If everything checks out then there might be a problem with the permissions for the directory or file that MySQL is trying to write to. You can check permissions for a file or directory, /etc/example for example, with:

ls -al /etc/example

From there, if things look off, you can change the permissions for a file or directory with chmod.

Hi, thank you for your reply

after df -h, result is

[root@linode ~]# df -h
Filesystem Size Used Avail Use% Mounted on
/dev/root 30G 24G 4.6G 84% /
devtmpfs 987M 0 987M 0% /dev
tmpfs 990M 0 990M 0% /dev/shm
tmpfs 990M 107M 884M 11% /run
tmpfs 990M 0 990M 0% /sys/fs/cgroup
tmpfs 198M 0 198M 0% /run/user/0

and after df -ih, result is

[root@linode ~]# df -ih
Filesystem Inodes IUsed IFree IUse% Mounted on
/dev/root 1.9M 122K 1.7M 7% /
devtmpfs 247K 394 247K 1% /dev
tmpfs 248K 1 248K 1% /dev/shm
tmpfs 248K 531 247K 1% /run
tmpfs 248K 17 248K 1% /sys/fs/cgroup
tmpfs 248K 1 248K 1% /run/user/0

and after

[root@linode ~]# ls -al /var/tmp
total 8
drwxrwxrwt. 2 mysql mysql 4096 May 29 11:38 .
drwxr-xr-x. 20 root root 4096 Apr 10 12:39 ..

actually i am new to this, is this correct?

Also when i am trying to mysqldump showing following error -

[root@linode ~ html]# mysqldump -u root -p databasename> filename.sql
Enter password:
mysqldump: Error: 'Can't create/write to file '/var/tmp/#sql_a41_2.MAI' (Errcode : 2)' when trying to dump tablespaces
mysqldump: Couldn't execute 'show fields from activated': Can't create/write t o file '/var/tmp/#sql_a41_0.MAI' (Errcode: 2) (1)

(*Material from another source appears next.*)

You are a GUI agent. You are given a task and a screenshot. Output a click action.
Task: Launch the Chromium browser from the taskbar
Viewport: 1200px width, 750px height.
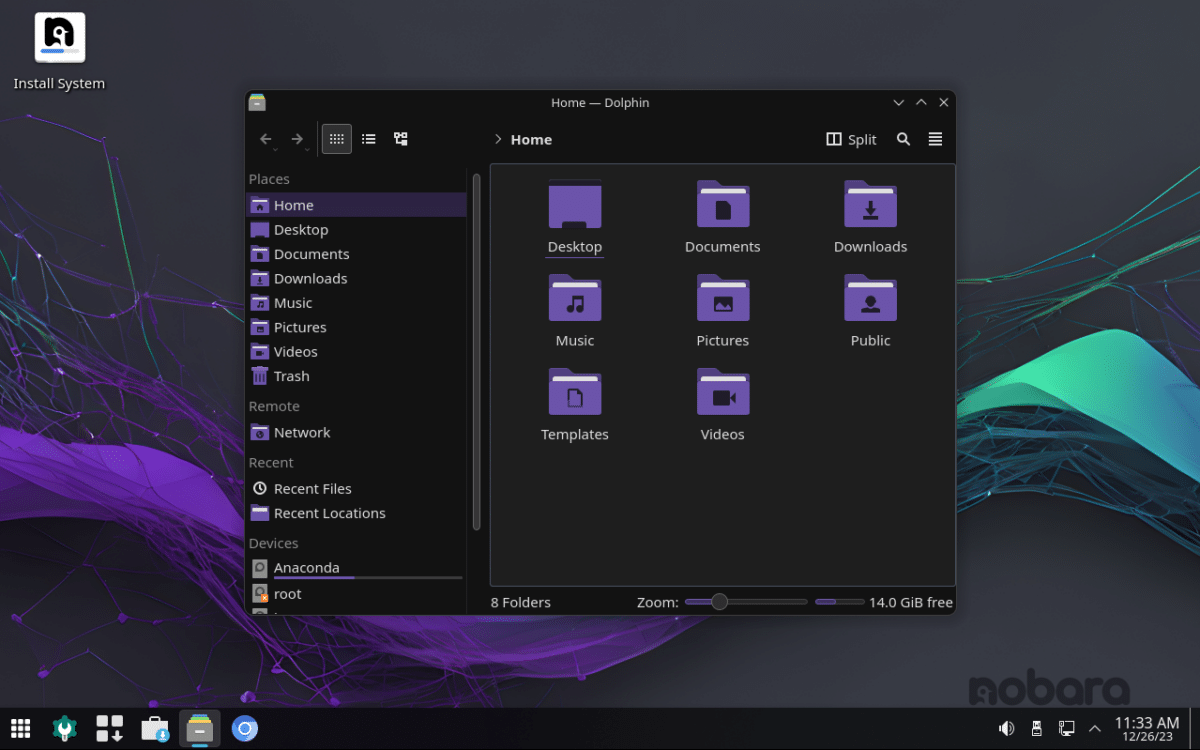[x=244, y=728]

It looks like your Linode's disk has plenty of space, and the permissions look fine as well though I think in most setups /var/tmp is owned by the root user. You can change it to being owned by the root user with chown if you'd like:

chown root:root /var/tmp

From my own testing MySQL worked just fine with a /var/tmp directory owned by it, so I don't think it's necessary, just something that I noticed.

Aside from that, there's a few different things that could be causing this. There's a good thread on Stack Overflow that has some suggestions. For example, you could try changing the default temporary file directory by adding the following lines to your /etc/my.cnf file:

[mysqld]
tmpdir=/tmp

Then, restart MySQL:

systemctl restart mysqld

@mjones, I followed all the above suggested step
but when i am trying to connect mysql using 'mysql -u root -p' following error showing.

[root@linode ~]# mysql -u root -p
Enter password:
ERROR 2002 (HY000): Can't connect to local MySQL server through socket '/var/lib/mysql/mysql.sock' (2)

Thank you @mjones, working everything fine.